De acordo com a imprensa oficial, aponta a Efe, não há ainda detalhes sobre as medidas aprovadas, numa reunião daquele conselho que teve lugar no sábado, mas estas baseiam-se no conceito da guerra de todo o povo.
Trata-se de uma estratégia impulsionada na década de 1980, pelo então presidente cubano Fidel Castro, baseada na mobilização geral da população cubana para enfrentar uma possível agressão externa.
O Conselho de Defesa Nacional, titulado pelo presidente de Cuba, Miguel Díaz-Canel, é o órgão encarregado de assumir o controlo do país durante desastres naturais ou conflitos armados, "em cumprimento das actividades previstas para o Dia da Defesa", visando "aumentar e aperfeiçoar o nível de preparação e coesão dos órgãos de direcção e do pessoal", cita a Efe.
Segundo os meios de comunicação do Estado, o ex-presidente Raúl Castro, de 94 anos, "acompanhou o desenvolvimento da actividade" e a classificou a reunião como "boa e eficiente".
Este foi o segundo sábado dedicado a actividades de defesa no país após a operação militar norte-americana na Venezuela do passado dia 03 de Janeiro.
Aquelas actividades, de acordo com relatos da imprensa estatal, incluíram ensaios de emboscadas e treinos para a instalação de minas, protecção da população e aulas combinadas em áreas como saúde militar, defesa contra armas de extermínio em massa, manuseio de armas e técnicas de camuflagem.

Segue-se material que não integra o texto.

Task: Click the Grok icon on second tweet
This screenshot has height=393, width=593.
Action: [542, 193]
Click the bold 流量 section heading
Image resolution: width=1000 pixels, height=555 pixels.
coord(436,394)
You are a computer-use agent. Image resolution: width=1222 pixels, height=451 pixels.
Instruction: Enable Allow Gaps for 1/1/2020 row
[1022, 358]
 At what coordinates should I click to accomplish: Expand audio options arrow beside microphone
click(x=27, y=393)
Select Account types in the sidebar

No ataque norte-americano a Caracas, morreram 32 militares cubanos, que receberam uma série de homenagens póstumas, após a chegada dos corpos à ilha, tendo num destes momentos o Presidente cubano garantido que "não há rendição nem capitulação possível" perante um possível ataque dos Estados Unidos.

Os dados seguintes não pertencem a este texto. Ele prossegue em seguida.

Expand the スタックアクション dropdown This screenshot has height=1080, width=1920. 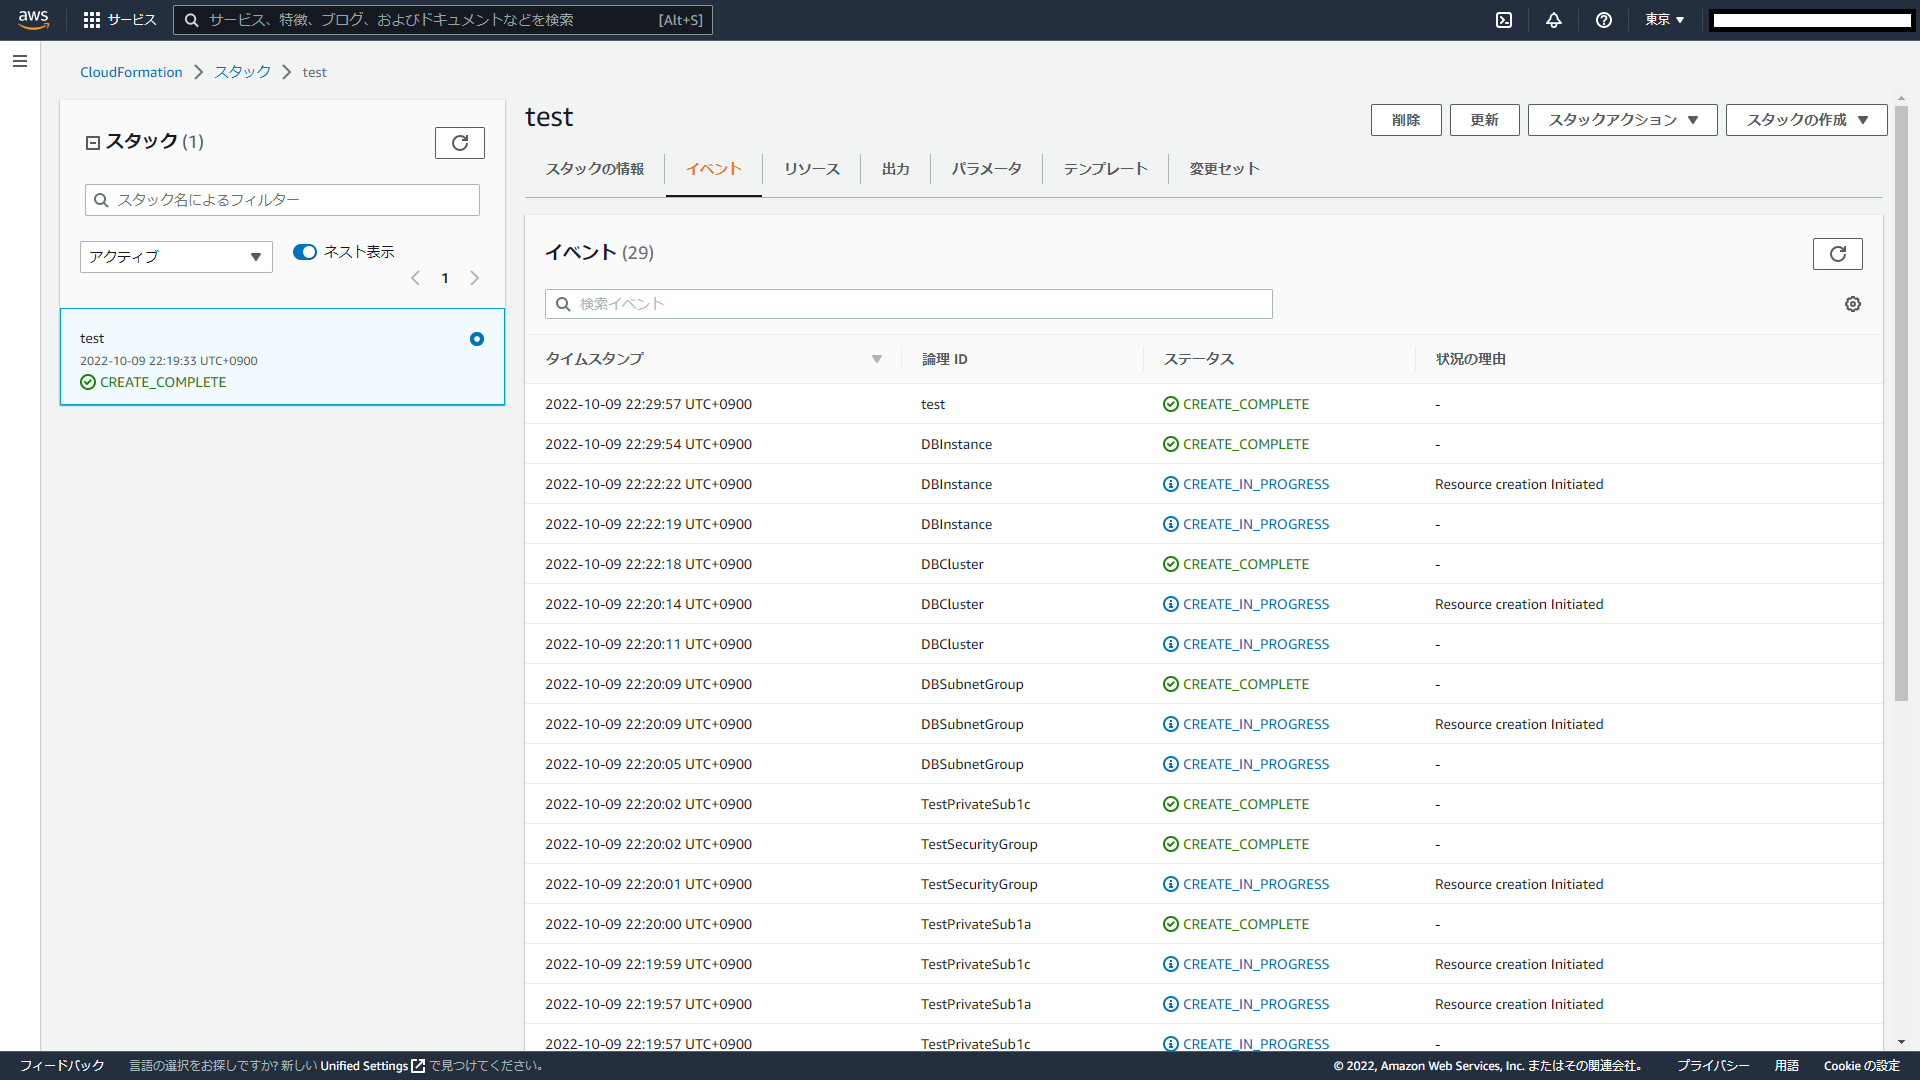(x=1622, y=120)
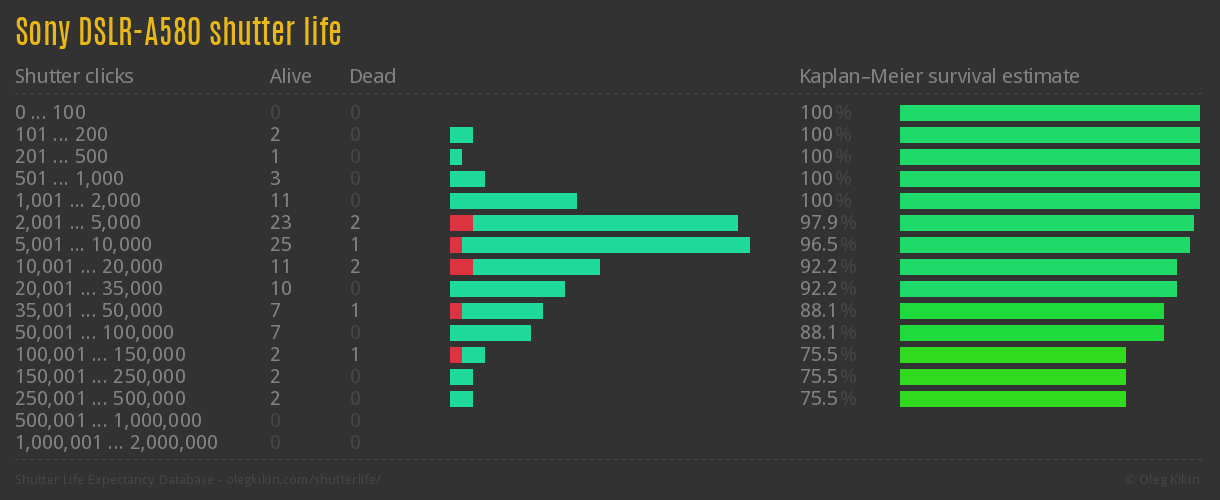Select the 1,000,001 … 2,000,000 range label

pos(116,443)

"Cuba não tem que fazer nenhuma concessão política e isso nunca estará numa mesa de negociações para um entendimento entre Cuba e os Estados Unidos", salientou Miguel Díaz-Canel, citado pela Efe.
Durante estes eventos, Díaz-Canel vestiu o uniforme verde-oliva de chefe do Conselho de Defesa Nacional, algo que, segundo a lei cubana, é reservado para estados de guerra e emergência, ou em caso de mobilização geral. (RM /NMinuto)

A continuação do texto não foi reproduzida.